A board of education must offer a FAPE to each student with a disability residing in the school district who requires special education services or programs (20 U.S.C. § 1412[a][1][A]; Educ. Law § 4402[2][a], [b][2]).  However, the IDEA confers no individual entitlement to special education or related services upon students who are enrolled by their parents in nonpublic schools (see 34 CFR 300.137[a]).  Although districts are required by the IDEA to participate in a consultation process for making special education services available to students who are enrolled privately by their parents in nonpublic schools, such students are not individually entitled under the IDEA to receive some or all of the special education and related services they would receive if enrolled in a public school (see 34 CFR 300.134, 300.137[a], [c], 300.138[b]).

However, under State law, parents of a student with a disability who have privately enrolled their child in a nonpublic school may seek to obtain educational "services" for their child by filing a request for such services in the public school district of location where the nonpublic school is located on or before the first day of June preceding the school year for which the request for services is made (Educ.
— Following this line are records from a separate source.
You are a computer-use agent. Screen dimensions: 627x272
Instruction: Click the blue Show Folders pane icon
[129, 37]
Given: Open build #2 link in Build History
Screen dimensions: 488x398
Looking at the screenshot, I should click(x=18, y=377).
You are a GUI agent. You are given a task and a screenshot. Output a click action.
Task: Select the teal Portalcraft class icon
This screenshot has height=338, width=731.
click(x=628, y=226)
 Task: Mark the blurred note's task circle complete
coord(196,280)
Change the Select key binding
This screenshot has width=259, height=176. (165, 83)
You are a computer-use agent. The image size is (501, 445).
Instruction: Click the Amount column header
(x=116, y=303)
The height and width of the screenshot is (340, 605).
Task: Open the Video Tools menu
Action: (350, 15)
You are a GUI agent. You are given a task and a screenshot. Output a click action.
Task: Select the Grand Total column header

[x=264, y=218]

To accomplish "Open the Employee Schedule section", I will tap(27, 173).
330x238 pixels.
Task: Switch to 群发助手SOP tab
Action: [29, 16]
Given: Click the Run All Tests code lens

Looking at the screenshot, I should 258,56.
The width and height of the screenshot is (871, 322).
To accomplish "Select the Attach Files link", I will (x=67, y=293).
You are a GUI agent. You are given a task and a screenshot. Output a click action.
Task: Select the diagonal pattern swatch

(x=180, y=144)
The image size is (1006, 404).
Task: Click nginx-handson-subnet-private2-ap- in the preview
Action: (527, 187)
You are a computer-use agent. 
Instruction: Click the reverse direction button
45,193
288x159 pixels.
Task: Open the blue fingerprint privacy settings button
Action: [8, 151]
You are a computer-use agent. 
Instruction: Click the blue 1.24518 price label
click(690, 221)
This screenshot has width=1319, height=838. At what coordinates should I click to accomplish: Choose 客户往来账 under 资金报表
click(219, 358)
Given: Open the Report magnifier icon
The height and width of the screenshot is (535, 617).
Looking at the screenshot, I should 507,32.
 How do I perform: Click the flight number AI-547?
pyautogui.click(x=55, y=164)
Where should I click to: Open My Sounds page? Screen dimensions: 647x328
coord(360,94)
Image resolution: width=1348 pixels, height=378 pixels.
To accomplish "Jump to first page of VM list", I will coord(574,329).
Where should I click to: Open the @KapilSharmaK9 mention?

Law § 3602-c[2]).[3]  "Boards of education of all school districts of the state shall furnish services to students who are residents of this state and who attend nonpublic schools located in such school districts, upon the written request of the parent" (Educ. Law § 3602-c[2][a]).  In such circumstances, the district of location's CSE must review the request for services and "develop an [IESP] for the student based on the student's individual needs in the same manner and with the same contents as an [IEP]" (Educ. Law § 3602-c[2][b][1]).  The CSE must "assure that special education programs and services are made available to students with disabilities attending nonpublic schools located within the school district on an equitable basis, as compared to special education programs and services provided to other students with disabilities attending public or nonpublic schools located within the school district (id.).[4]  Thus,  under State law, an eligible New York State resident student may be voluntarily enrolled by a parent in a nonpublic school but at the same time be enrolled in the public school district, that is dually enrolled, for the purpose of receiving special education programming under Education Law § 3602-c for which a public school district may be held accountable through an impartial hearing.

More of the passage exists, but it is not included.